I'm not going to trudge through clear marketing/sales copy to get down to a few common-sense nuggets of information. Stuff like this is clearly a sales pitch for books/courses/etc vs. any sort of real-world education around management and entrepreneurship.
Typically when it gets implemented in an org it's just a cargo cult "Simon Says" game that'll get ya fired if you don't drink the koolaid.
You cannot even attend a Level 10 meeting without being 10x. With Level 10 technology, and 10 10x people, you're looking at a minimum of 1000x productivity.
With Level 10, you basically elevate your team and meld them into Chuck Norris.

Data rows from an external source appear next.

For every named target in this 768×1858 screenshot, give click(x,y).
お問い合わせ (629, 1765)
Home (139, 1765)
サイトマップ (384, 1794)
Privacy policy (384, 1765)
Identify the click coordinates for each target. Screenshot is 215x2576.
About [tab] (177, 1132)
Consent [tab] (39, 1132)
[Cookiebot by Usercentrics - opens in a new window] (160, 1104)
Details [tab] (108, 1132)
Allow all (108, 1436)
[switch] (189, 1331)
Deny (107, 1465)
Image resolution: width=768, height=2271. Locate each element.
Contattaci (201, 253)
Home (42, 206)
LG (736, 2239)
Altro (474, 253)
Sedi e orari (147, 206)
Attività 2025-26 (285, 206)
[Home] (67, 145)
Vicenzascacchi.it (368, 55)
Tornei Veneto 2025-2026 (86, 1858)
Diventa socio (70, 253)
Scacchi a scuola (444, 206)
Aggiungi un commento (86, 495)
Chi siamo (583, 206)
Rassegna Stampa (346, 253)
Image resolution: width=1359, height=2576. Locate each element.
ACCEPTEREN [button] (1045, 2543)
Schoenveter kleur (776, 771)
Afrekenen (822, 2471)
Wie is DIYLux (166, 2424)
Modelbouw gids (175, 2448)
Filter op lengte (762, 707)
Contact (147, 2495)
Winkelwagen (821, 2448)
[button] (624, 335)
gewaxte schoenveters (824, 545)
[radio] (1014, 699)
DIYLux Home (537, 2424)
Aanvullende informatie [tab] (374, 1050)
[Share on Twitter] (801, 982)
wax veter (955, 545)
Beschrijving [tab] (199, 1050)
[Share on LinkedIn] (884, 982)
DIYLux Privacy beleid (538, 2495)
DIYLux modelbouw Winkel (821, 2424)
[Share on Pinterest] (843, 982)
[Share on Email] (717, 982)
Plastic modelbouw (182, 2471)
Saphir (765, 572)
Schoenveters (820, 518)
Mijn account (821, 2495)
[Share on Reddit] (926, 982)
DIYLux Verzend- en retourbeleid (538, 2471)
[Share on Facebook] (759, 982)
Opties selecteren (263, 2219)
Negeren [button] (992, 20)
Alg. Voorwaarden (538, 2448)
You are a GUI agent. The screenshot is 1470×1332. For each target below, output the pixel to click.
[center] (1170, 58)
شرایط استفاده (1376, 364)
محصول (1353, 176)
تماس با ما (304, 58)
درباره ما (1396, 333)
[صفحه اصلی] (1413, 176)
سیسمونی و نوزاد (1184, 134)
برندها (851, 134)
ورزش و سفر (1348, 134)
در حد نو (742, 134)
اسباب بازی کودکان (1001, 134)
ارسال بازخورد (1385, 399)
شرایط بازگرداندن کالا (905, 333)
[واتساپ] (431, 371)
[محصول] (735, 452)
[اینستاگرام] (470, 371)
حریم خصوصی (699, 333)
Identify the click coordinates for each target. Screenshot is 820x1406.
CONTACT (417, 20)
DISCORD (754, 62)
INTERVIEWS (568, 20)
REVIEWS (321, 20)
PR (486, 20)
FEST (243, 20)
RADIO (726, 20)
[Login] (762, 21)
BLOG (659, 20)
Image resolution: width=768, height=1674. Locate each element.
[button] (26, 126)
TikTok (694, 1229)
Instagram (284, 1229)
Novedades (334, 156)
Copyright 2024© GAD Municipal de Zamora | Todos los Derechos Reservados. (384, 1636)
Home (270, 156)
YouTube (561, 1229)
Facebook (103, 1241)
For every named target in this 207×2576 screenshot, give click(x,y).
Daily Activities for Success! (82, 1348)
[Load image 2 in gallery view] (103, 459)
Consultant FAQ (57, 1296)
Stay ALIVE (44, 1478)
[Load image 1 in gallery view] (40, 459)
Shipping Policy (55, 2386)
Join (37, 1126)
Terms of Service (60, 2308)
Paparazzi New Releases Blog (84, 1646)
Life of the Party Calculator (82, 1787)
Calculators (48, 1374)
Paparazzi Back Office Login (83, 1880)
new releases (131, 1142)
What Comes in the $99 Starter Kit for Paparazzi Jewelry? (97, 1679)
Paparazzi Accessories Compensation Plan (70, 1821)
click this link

So for me to elevate myself into focusing on whats next I have to make sure whats going on now is being taken care of. I see absolutely no value in micro management and if I don't trust my team then I've set them up wrong. BUT I still want to have a pulse check on how they're doing and what I can be doing to help them because I'm still driven by my mission to create a great engineering culture. The L10 meeting is basically a weekly 90 minute session where we go over our metrics that matter (a scorecard that we use to track system health, successful outcomes etc), set and recap any todo's that we've set for the last 7 days (and I emphasize that these are the absolutely essential things we have to get done to keep things running, not extra things on top of existing work) and then time to remove any major blockers by discussing and solving them. Overall, we need to take ourselves out of working in the business (not talking about bugs etc - we have a separate session for that) and work ON the business (infrastructure, identifying current gaps and weaknesses on our team, resourcing etc). It really helps maintain transparency all the way down and also keeps my people empowered to do what they need to do. At the end of the day, I hire smart people to solve the hard problems, not to tell them what to do.
Haha, I had a consulting client where a VP exec kept referring to "L10 meetings" (which were for the leadership group only), and the devs thought it was an attempted abbrev like "i18n" for "internationalization", or "a11y" for "accessibility".